*** EXERCISE MATERIAL ***

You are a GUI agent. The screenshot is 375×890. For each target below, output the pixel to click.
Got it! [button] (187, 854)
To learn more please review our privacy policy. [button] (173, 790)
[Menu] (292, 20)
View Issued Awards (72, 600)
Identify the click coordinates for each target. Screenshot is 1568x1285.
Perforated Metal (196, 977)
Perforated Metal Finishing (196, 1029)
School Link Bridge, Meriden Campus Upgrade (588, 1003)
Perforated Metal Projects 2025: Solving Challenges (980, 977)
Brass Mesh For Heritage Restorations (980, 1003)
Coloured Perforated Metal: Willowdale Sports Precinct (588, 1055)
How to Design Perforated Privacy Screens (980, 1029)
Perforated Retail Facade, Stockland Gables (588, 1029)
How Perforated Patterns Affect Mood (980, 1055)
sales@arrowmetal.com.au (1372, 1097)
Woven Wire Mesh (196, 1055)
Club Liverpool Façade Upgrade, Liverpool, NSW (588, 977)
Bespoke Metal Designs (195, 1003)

***
*** EXERCISE MATERIAL ***

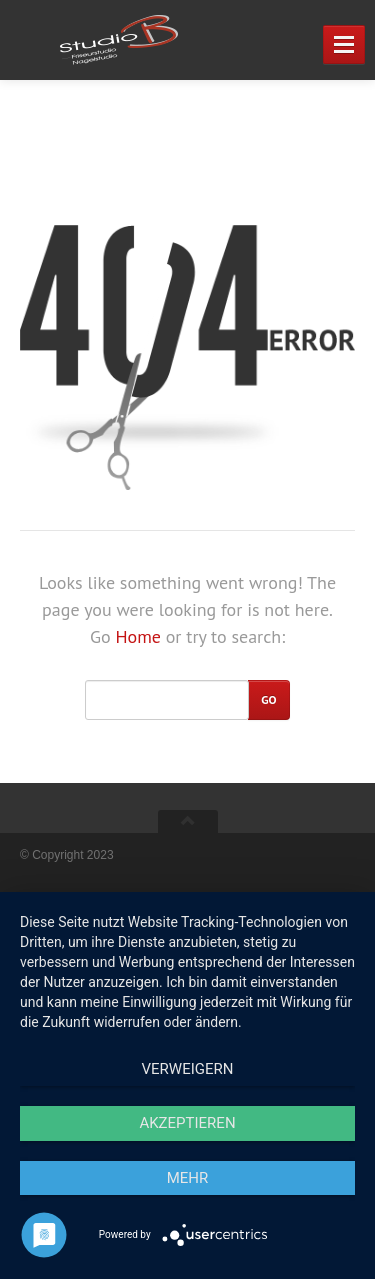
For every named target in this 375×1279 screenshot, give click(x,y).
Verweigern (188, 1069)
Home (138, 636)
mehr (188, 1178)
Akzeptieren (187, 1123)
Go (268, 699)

***

_GIVEN PROBLEM:_ Rewrite everything from the line containing "To learn more" down to the line containing "Club Liverpool Façade", changing "Perforated" to "Punched" and keeping the rest the same.

_SOLUTION TO THIS PROBLEM:_
To learn more please review our privacy policy. [button] (173, 790)
[Menu] (292, 20)
View Issued Awards (72, 600)
Identify the click coordinates for each target. Screenshot is 1568x1285.
Punched Metal (196, 977)
Punched Metal Finishing (196, 1029)
School Link Bridge, Meriden Campus Upgrade (588, 1003)
Punched Metal Projects 2025: Solving Challenges (980, 977)
Brass Mesh For Heritage Restorations (980, 1003)
Coloured Punched Metal: Willowdale Sports Precinct (588, 1055)
How to Design Punched Privacy Screens (980, 1029)
Punched Retail Facade, Stockland Gables (588, 1029)
How Punched Patterns Affect Mood (980, 1055)
sales@arrowmetal.com.au (1372, 1097)
Woven Wire Mesh (196, 1055)
Club Liverpool Façade Upgrade, Liverpool, NSW (588, 977)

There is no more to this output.